__READING TEXT__:
########

PS... Be carefull what you take as fact from someone that is trying to sell you shotgun shells.


----------



## Nitro (Apr 26, 2010)




----------



## hawglips (Apr 26, 2010)

> Hawglips: I've never seen a link that showed actually tested velocities other than those that showed longer barrel = higher velocities. I'd like to see some links that you speak of as I've never been able to find any.



Big7, I would love to learn from you and your engineering degrees.

But where are the actual tests done with actual shells being shot through different length barrels giving actual velocities that I asked for? 

Are you saying that you are disputing the actual results found in the two tests I cited?  Did you look at them? 

So far, all I have seen are tests showing longer barrel = greater velocity.  Of course, I am sure that at some length the friction loss of the barrel would overtake the velocity gain, but evidently that is somewhere over the 30-32" length mark.

But if you can find any, I'd love to see actual numbers from actual tests showing shorter barrels keeping the same velocity as longer barrels.

In the meantime, here's some more.   This batch of actual test result numbers is mostly rifle barrels.  All I can find are actual tested and measured velocities showing shorter barrels = less velocity.  And there are lots of them.  They seem to have all found the same thing.

########

__DATASET EXTRACT__:
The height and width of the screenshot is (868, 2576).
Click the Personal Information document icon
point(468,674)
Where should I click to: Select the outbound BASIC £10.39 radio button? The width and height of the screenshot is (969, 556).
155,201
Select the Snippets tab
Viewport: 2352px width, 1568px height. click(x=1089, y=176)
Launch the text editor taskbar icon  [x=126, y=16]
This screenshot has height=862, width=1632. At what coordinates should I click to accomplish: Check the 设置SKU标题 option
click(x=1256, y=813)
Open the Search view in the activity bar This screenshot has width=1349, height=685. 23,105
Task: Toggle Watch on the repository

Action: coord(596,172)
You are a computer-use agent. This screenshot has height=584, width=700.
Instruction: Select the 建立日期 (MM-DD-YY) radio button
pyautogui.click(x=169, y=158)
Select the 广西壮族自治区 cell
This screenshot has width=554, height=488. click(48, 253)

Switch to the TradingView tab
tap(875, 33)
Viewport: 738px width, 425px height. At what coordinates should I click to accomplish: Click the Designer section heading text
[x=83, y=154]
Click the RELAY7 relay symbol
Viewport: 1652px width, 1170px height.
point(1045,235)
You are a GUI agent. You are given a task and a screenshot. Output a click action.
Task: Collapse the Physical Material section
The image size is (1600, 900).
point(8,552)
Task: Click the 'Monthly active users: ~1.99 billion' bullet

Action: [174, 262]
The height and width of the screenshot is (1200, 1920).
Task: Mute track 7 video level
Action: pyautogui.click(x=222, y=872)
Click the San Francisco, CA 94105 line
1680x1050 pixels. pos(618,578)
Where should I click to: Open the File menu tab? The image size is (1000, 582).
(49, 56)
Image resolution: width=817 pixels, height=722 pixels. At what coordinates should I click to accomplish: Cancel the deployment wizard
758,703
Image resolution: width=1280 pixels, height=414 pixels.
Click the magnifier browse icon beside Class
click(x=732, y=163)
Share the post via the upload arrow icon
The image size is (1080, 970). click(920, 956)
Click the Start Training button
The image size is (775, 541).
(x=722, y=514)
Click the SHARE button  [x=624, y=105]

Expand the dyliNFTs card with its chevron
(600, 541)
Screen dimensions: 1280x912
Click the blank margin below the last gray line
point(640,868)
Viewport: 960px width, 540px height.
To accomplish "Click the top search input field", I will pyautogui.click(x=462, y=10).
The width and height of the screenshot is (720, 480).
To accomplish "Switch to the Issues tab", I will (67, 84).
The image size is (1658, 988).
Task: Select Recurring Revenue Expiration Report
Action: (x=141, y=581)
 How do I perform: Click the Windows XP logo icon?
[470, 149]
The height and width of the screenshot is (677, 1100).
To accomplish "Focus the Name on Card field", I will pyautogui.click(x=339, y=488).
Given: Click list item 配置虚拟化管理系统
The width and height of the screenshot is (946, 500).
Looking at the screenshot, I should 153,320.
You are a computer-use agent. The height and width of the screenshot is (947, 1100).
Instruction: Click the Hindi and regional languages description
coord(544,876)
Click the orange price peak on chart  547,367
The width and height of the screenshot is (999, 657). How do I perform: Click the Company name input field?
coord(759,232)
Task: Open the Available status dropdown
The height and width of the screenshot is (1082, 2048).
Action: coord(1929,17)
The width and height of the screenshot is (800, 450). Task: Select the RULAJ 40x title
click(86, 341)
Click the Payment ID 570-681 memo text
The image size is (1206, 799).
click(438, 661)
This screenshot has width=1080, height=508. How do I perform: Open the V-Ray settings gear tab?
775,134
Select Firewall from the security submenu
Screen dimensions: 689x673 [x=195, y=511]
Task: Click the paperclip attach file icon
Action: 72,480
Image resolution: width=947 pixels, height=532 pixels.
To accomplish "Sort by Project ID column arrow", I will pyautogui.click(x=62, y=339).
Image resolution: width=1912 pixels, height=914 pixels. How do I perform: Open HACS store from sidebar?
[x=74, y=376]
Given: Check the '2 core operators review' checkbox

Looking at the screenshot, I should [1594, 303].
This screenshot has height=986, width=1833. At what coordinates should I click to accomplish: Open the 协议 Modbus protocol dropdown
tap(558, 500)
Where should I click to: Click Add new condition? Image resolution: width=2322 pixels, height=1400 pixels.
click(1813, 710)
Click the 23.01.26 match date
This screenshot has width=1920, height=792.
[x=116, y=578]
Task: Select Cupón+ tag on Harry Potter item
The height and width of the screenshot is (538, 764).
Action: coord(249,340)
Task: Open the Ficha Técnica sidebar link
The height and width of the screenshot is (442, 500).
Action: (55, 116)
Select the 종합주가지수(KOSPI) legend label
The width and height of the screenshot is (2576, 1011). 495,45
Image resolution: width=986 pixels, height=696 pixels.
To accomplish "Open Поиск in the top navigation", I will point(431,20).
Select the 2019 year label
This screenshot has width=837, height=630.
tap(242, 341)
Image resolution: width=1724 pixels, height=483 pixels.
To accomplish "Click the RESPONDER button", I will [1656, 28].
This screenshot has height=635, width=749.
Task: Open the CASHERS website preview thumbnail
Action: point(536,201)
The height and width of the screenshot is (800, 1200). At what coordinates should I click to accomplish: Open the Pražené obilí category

########

__OBJECTIVES__:
1/ Based on the forum thread about barrel length and velocity, do the statements below agree with it? For each, answer yes or no and quote the words that decide it.
(a) The writer says every test seen so far shows a longer barrel giving greater velocity.
(b) The writer addresses someone called Big7 and mentions that person's engineering degrees.
(c) The new batch of test results is mostly shotgun barrels.
2/ Pick up the forum thread about barrel length and velocity after its final sentence and continue it in the same voice for a few sentences.

__IN RESPONSE__:
1/
(a) Yes: "So far, all I have seen are tests showing longer barrel = greater velocity."
(b) Yes: "Big7, I would love to learn from you and your engineering degrees."
(c) No: "This batch of actual test result numbers is mostly rifle barrels."

2/
http://www.accuratereloading.com/223sb.html

http://accurateshooter.wordpress.com/2009/02/05/barrel-length-and-velocity-barrel-cut-down-tests/

http://thehunterslife.com/forums/showthread.php?t=3050

http://www.shotgunreport.com/TechTech/TechnoidArchive/20-Jul-09.pdf

Even Andew's boys over at Nitros make sure all their customers (well at least most of them I guess) understand the longer barrel length = higher velocity connection:

"_It is very important to know the length of the test barrels used to test velocities of the ammunition you select. If ammunition velocity is tested out of a 30" barrel (as most manufacturers use), you would be very disappointed to know that you will not be getting their advertised velocity from a 21" barrel. If you have access to a chronograph, which measure feet per second velocities, you should test your ammunition to make sure you are shooting over 1,100 fps. Nitro Company tests all ammunition out of 21" & 24" test barrels (depending on the gauge of the gun) so that you will be getting actual velocities._ "

But I'm open to learn here.  So, please share any actual tests showing actual measured results if you can find any.   I would also love to challenge Nitro Ray and the guy at the ballistics lab who are spreading the false info that you lose velocity when you reduce barrel length.  It isn't right if they are misinforming their customers.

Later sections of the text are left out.